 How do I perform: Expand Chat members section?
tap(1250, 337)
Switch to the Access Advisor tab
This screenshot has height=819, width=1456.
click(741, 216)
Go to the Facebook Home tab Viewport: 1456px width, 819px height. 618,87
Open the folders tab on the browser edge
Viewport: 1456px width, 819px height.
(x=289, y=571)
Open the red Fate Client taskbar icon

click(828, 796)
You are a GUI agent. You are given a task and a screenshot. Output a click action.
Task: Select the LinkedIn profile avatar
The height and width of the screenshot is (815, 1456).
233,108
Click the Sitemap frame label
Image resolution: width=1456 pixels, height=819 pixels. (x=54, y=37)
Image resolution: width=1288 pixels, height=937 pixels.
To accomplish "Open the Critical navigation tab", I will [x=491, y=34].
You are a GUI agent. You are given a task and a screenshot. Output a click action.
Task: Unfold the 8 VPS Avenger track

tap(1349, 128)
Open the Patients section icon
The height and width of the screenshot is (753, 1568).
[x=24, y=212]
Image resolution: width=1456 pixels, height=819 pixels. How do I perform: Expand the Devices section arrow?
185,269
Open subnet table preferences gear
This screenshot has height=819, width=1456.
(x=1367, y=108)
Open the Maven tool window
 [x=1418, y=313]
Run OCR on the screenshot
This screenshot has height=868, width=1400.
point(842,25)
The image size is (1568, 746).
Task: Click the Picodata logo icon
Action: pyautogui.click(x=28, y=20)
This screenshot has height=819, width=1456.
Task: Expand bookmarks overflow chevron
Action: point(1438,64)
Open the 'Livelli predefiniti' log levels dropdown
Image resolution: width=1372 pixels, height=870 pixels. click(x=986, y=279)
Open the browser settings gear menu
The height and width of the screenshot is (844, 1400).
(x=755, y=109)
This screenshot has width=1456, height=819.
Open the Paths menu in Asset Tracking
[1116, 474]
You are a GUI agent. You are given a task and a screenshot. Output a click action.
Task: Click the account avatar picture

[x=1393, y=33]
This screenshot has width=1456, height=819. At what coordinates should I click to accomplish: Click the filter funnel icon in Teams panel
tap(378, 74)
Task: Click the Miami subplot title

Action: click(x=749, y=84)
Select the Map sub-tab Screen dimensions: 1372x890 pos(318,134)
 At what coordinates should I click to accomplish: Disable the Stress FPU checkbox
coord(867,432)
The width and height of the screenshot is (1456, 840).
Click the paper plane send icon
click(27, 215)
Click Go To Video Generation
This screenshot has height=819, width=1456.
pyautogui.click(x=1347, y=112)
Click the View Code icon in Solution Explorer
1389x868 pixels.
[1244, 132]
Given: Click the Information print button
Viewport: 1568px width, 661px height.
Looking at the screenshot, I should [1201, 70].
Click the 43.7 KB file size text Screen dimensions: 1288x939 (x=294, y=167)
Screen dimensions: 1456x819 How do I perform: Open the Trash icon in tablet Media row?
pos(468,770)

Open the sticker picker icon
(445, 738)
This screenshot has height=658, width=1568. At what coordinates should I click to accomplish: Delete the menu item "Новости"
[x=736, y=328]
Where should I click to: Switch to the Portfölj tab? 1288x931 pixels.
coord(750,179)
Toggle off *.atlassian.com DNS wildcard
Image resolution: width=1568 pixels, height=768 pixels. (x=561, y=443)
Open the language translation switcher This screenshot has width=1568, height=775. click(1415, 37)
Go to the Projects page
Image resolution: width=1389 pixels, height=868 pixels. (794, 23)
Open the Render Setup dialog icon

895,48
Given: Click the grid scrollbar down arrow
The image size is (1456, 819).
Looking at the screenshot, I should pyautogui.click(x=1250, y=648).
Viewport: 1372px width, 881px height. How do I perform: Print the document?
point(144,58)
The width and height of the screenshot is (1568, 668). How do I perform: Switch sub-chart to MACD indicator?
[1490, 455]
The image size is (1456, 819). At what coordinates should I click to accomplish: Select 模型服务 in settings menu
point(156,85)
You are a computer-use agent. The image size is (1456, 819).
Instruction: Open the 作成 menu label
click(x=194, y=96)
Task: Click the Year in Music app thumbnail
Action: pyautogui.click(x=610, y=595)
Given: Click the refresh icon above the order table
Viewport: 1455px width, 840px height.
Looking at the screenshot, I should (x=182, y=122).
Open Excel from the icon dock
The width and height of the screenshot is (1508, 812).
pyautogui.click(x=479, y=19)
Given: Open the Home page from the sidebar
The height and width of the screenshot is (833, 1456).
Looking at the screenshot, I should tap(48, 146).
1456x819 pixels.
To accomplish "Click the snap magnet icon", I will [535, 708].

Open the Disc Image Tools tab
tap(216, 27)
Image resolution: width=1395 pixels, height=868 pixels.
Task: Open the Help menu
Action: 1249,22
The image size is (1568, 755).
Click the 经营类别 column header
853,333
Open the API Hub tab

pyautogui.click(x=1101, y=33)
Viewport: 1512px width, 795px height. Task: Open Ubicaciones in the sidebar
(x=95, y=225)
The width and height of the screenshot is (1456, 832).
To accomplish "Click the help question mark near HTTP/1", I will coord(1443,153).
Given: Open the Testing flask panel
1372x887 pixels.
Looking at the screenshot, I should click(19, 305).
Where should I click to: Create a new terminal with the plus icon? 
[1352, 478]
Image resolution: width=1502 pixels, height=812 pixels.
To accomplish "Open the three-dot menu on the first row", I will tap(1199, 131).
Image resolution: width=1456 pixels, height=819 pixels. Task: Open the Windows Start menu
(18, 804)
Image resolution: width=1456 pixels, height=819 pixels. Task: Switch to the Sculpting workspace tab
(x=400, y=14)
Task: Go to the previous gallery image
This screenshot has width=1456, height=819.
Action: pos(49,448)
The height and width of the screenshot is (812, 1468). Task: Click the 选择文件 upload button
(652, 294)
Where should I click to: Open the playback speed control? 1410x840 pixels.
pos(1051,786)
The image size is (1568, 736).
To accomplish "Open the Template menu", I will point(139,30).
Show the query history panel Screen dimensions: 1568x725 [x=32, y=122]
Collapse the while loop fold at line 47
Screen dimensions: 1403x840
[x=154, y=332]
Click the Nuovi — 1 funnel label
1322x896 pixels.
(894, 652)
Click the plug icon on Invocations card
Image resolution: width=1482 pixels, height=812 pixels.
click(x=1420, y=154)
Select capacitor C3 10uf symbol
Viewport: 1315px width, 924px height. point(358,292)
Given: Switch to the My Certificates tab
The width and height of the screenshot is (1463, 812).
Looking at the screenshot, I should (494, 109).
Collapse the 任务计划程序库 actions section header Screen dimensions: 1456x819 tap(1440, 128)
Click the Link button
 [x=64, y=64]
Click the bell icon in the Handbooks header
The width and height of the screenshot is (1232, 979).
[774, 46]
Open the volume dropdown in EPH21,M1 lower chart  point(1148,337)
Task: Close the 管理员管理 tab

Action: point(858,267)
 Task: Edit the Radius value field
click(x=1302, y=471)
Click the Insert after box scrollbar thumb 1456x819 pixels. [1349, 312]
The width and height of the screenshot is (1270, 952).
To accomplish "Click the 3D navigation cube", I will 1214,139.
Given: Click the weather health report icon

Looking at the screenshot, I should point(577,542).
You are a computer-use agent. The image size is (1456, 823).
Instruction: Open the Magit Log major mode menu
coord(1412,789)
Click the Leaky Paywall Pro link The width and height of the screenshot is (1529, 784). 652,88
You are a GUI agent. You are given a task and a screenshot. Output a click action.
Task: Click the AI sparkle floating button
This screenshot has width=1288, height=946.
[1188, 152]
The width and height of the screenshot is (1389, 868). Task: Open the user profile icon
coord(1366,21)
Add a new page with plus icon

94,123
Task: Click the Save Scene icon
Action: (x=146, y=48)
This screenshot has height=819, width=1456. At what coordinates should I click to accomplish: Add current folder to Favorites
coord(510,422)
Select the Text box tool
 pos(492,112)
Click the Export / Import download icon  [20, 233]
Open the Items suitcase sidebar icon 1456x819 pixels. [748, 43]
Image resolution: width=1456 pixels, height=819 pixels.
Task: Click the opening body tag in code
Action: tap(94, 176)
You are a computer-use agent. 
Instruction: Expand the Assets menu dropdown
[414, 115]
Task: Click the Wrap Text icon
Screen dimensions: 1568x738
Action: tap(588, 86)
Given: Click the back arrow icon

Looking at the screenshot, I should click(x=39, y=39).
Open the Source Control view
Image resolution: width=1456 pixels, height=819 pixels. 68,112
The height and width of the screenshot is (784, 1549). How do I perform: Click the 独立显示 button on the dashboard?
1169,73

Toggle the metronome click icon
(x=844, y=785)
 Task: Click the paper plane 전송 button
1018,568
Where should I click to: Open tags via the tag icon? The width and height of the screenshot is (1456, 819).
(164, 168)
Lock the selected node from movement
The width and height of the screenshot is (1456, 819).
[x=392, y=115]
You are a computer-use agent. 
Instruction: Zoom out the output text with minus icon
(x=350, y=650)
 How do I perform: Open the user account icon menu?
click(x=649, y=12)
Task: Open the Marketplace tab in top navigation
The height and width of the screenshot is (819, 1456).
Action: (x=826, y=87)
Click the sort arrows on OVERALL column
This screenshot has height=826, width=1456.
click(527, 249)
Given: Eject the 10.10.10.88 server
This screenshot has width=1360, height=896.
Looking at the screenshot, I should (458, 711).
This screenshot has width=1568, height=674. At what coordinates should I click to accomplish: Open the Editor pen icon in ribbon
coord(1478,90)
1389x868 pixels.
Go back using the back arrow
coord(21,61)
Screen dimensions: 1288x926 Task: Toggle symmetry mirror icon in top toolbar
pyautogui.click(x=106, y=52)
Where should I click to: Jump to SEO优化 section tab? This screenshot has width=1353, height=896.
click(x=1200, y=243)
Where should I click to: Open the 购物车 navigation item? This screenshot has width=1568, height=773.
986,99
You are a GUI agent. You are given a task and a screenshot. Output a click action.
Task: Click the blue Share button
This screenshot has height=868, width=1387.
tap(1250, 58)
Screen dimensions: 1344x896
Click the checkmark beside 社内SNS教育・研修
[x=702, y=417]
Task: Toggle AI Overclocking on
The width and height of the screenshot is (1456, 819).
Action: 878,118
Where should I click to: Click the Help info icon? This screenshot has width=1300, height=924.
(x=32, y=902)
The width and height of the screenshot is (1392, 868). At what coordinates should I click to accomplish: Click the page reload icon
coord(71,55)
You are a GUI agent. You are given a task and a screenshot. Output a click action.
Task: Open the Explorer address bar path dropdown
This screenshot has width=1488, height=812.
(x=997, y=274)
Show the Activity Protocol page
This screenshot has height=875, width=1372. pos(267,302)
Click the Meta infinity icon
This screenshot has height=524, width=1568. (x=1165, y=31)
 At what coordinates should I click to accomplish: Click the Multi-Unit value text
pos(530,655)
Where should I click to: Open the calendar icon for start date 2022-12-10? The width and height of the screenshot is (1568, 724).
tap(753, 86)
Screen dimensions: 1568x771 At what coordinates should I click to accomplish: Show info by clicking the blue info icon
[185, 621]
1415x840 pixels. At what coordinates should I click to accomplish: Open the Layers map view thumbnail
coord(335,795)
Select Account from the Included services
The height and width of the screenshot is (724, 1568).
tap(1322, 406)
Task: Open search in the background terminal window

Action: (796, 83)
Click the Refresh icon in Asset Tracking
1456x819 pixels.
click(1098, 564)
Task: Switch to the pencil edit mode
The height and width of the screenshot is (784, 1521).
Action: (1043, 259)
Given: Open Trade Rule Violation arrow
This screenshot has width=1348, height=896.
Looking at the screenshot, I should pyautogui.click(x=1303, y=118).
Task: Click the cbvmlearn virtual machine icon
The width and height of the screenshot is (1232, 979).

▶ Your goal
Say how many lines in the records hold the string "will", please, and add no other words.

▶ Finished exercise
6